It is evident he did that, because later on on 3 May - that is, later than the writing of the letter from Mr. Tucker to which I have referred - Mr. Smart rang Mr. Tucker up about this matter. What passed in the course of that telephone conversation is the central issue of fact in this case, hotly debated in the Court below and as hotly argued before us. I shall have to come back presently to consider the nature of the controversy in a little more detail, but in effect it was this. Mr. Smart said that his object in telephoning Mr. Tucker was to point out that if Mr. Young was to have his bank guarantee at once there must be a binding contract of sale at once. Accordingly Mr. Smart says that, in speaking to Mr. Tucker, he pointed out that a concluded contract must be completed immediately and that his own letter of the previous day, which referred to the arrangement being subject to contract, must tothat extent be treated as amended. Mr. Tucker, in giving his version-of what happened in the course of this conversation, said that his understanding was quite different. He was under the impression, from what Mr.

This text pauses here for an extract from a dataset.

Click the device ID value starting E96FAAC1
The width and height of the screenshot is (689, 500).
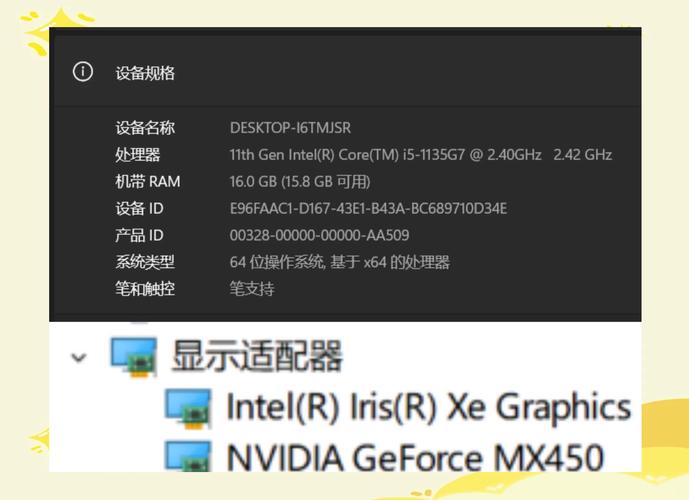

Smart had said, that all that Mr. Smart was seeking on behalf of his client was an assurance that the main terms of the bargain were agreed and, furthermore, that Mr. Young was genuinely and sincerely intending to go through with the contract. It was put in argument in this way, that Mr. Tucker thought that nothing more than a gentleman's agreement was contemplated, but that the would-be purchaser did require an assurance that nothing was outstanding on the major terms end that there was a genuine intention on Mr. Young's part to go through with the transaction in the ordinary way and in his own time.

10

That was the conflict between these two gentlemen in the evidence which they gave, and, as will appear in a moment, the learned Judge accepted the version given by Mr. Smart, and accepted that the substance of the transaction was an unconditional offer, made by Mr. Smart on behalf of his client, to buy on the bare terms already agreed and to conclude a binding contract there and then.

11

What In fact happened following that telephone conversation was that Mr. Tucker, having spoken to his client Mr. Young, wrote a second letter, also dated 3 May, 1963, and it is in these terms: "With reference to your letter of the 2nd instant, we confirm that we have received instructions from Mr. Young to sell the property mentioned in your letter to Mr. Griffiths for £3,500 with completion at Michaelmas twelve month, but if Mr. Griffiths is asked to redeem his guarantee for this amount before this date, then completion shall take place immediately after such payment has been made by the Bank",

12

I should have said earlier that this minor adjustment in the date of completion was a matter spoken to by Mr. Smart as having been raised in the course of this conversation whichhe had had with Mr. Tucker.

13

That letter evidently satisfied Mr. Smart, because the guarantee was duly given by Mr. Griffiths on 7 May. After that the matter went to sleep for a considerable time.

14

The next letter on the correspondence is a letter of 25 June, 1963, from Mr. Smart to Mr. Tucker, in which he apologises for having allowed the matter to lapse, and suggests that a draft contract for approval should new be forwarded "so that the details of this transaction can be clearly established with a view to completion at Michaelmas 1964".

15

Between that letter, which, as I say, was written at the end of June, and the date when matters in this action really came to a head, there is a further desultory correspondence taking place between Mr. Smart and Mr. Tucker...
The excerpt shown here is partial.